戸田建設株式会社と日本ヒューム株式会社が共同で開発したシステムで、雨水を地下に一時的に貯留するとともに、その一部を地盤へ浸透させる(=地下水の涵養)機能を備えた施設である。

従来法(プレキャストコンクリート工法)は、雨水を一時的に蓄える機能に優れている一方で、貯留された雨水を最終的に河川へ放流するため、地下水の涵養や再利用といった観点で課題があった。
本システムは、これらの課題の解決と同時に施設のコンパクト化を実現している。


■地下式雨水浸透貯留システムの構造と仕組み

逆流防止弁付きの「有孔中空円管(PHC杭等)」で側壁や柱を構成し、その内部に雨水を貯留しながら、周辺地盤への自然浸透を促す。
中空円管内部に貯留した雨水は、地上部(植栽・舗装等)への散水用途としても利用できるようになっており、これらの浸透・利水機能は、加負圧ポンプと配管設備によって強化が図られている。

■地下式雨水浸透貯留システムの特長
雨水浸透貯留施設の施設規模を10,000㎥と仮定した場合の効果は次のとおりである。

1. 環境面の効果
・貯留水の約10%に相当する1,000m³を地盤へ浸透させるため、地下水資源の確保や、河川の水位維持などに資する。
・柱構造内に貯留した雨水の地上利用により、都市景観の維持やヒートアイランド現象の対策にも貢献できる。

2. 施設規模の縮小化
 有孔中空円管内で雨水を貯留・地盤へ浸透が可能であるため、従来比の約21%の縮小が実現する。

3. 建設コストの削減
 施工時に中空円管を仮設土留め材として兼用するため、仮設工事費の削減ができる。
(従来法と比べ、約18%削減。
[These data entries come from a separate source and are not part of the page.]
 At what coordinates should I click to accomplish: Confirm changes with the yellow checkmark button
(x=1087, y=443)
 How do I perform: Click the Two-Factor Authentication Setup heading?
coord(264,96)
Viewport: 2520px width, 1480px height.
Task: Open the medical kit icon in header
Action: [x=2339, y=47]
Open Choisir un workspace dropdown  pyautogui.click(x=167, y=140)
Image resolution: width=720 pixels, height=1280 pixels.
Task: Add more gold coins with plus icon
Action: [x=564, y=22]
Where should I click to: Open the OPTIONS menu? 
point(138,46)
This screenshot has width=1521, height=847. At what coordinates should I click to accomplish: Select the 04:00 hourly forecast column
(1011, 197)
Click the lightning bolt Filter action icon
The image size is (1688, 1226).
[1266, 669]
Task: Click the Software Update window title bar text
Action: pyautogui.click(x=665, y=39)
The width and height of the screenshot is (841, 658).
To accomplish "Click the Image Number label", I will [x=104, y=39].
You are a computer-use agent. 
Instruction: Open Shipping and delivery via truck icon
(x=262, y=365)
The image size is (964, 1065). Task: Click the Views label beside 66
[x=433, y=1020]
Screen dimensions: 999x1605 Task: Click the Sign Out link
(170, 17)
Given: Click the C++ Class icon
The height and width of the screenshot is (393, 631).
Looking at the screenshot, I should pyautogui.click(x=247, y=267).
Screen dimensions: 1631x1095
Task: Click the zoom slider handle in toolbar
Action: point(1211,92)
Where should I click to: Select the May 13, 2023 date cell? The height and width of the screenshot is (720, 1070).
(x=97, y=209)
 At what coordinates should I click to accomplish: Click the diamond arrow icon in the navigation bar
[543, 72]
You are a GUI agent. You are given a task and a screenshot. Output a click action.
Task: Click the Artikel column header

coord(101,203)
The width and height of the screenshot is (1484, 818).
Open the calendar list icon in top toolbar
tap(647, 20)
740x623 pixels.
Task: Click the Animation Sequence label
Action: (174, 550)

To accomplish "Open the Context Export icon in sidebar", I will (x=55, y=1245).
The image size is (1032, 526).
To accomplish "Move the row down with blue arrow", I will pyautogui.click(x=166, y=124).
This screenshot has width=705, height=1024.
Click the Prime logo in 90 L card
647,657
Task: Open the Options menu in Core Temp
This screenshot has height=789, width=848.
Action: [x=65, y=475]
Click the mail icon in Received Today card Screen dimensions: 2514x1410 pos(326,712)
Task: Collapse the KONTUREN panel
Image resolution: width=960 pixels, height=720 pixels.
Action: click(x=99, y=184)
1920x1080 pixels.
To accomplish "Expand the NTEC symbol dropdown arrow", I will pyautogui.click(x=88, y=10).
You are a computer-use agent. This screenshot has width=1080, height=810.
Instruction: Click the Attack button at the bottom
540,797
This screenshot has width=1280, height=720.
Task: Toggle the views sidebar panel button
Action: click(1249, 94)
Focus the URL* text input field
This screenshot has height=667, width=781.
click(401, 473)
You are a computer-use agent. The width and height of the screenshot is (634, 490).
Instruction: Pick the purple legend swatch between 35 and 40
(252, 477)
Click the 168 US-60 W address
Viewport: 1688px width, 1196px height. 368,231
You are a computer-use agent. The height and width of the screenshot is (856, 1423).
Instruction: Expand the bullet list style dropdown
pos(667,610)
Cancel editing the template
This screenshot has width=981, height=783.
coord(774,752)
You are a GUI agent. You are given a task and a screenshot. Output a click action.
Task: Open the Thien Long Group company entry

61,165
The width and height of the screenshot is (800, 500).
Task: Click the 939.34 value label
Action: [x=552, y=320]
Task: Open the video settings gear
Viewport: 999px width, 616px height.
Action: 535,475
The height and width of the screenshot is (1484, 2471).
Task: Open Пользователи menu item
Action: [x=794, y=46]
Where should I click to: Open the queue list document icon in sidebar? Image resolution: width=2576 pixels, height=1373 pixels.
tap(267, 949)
施設規模を21%縮小した場合には、最大約40%の工事費削減が見込まれる。)

4. 工期の短縮
 仮設兼用による施工の効率化により、同規模施設における従来工法と比較して工期を約25%短縮できる。
(施設規模を21%縮小した場合には、最大約40%の工期短縮が可能となる。)


地下式雨水浸透貯留システムは、環境保全・経済性・施工性の3点を高水準で両立した革新的技術である。都市における、水循環の健全化と持続可能なまちづくりを支える基盤技術としての役割が期待される。